Investment professionals at Eaton Vance say valuations have moved to the point where they foresee outperformance by high-quality domestic large caps over the next three to five years.
   "We're at a point in the economic cycle where we believe quality, large-cap issues are likely to outperform going forward," Duncan W. Richardson, chief equity officer at Eaton Vance, said during a recent panel discussion in New York.
   Richardson, who is a growth investor, was joined by Eaton Vance portfolio managers Michael Mach and Judith Saryan, who are value managers.
   All three agreed that valuations and the bearing of the domestic economy point to a rebound for blue chip large caps.
   "We believe 2007 will be characterized by slowing economic trends, decelerating earnings growth, and some increase in market volatility," Richardson said. "In this environment, the best-performing stocks are likely to be found among higher-quality companies."

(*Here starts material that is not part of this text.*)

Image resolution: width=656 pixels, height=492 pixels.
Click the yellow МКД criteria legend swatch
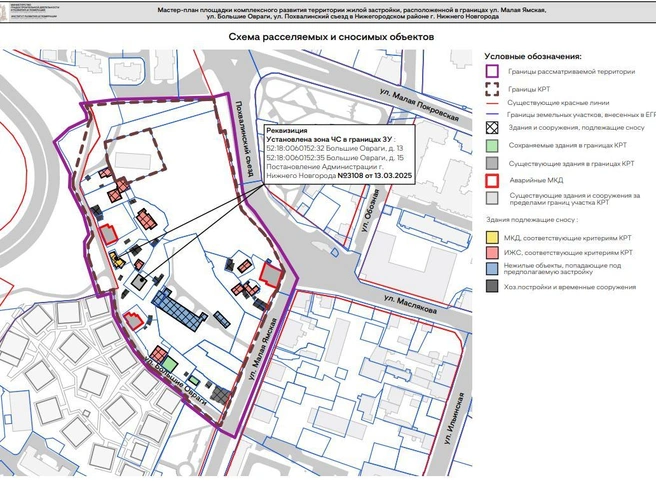[492, 238]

   Mach added that despite the outperformance by international stocks the past four years, stabilization in the dollar should allow domestic companies to keep pace. "We believe investors won't need to venture far from home to earn solid equity returns this year," Mach said.

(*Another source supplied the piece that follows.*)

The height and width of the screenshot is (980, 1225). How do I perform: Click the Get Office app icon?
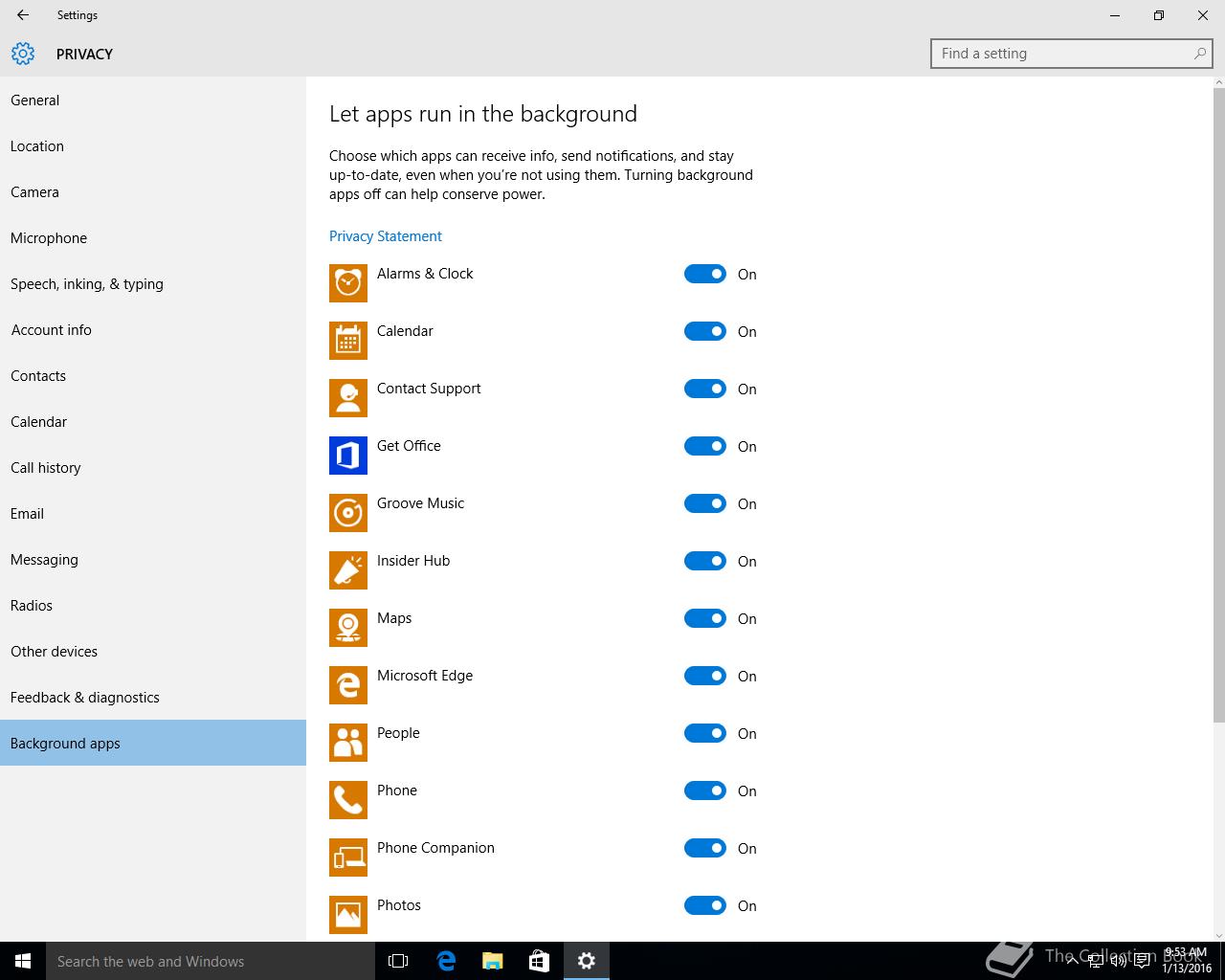347,456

   They noted that the valuation of large cap growth stocks have become attractive, to the point where the line between large cap growth and value stocks has become fuzzy.

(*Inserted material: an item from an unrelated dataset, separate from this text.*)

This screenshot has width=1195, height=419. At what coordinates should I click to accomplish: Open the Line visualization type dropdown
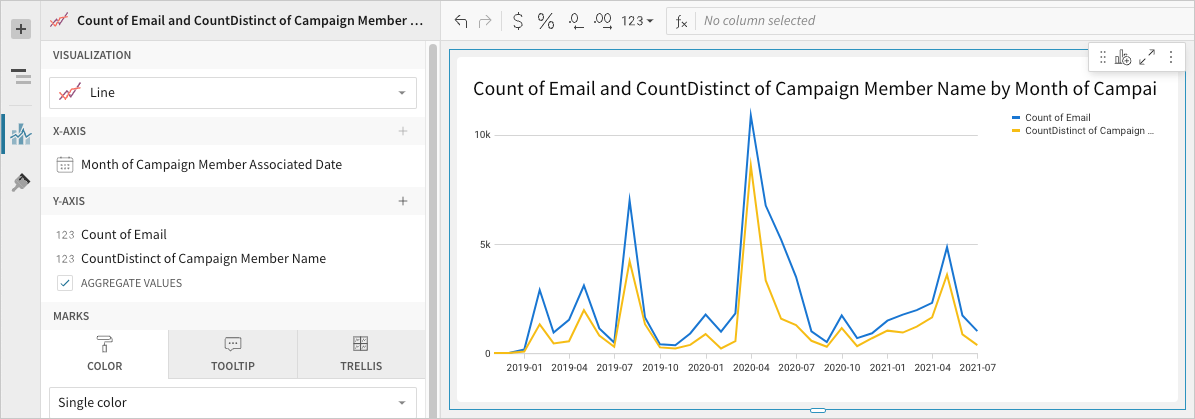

   The portfolio managers agreed that arguing whether a stock is growth or value has become virtually irrelevant.
   "Stocks can be compared to horses permitted to wander back and forth between the 'value barn'... and the 'growth barn,'" Mach said. Oracle, he said, is an example of a company that has fluctuated between both camps, trading at 100 times earnings earlier in the decade-when it was clearly a growth stock-and now trading at a value-ish 14 times earnings.
   Saryan suggested that dividend growth is a new defining factor in assessing a company's growth potential.
   "Paying a dividend is a sign of quality, and not just because it's the only item on an income statement that can't be restated," she said. "We look for companies that not only pay high dividends, but those that are growing their dividends, because such companies understand that cash belongs to shareholders. It's something many companies forgot during the 1990s."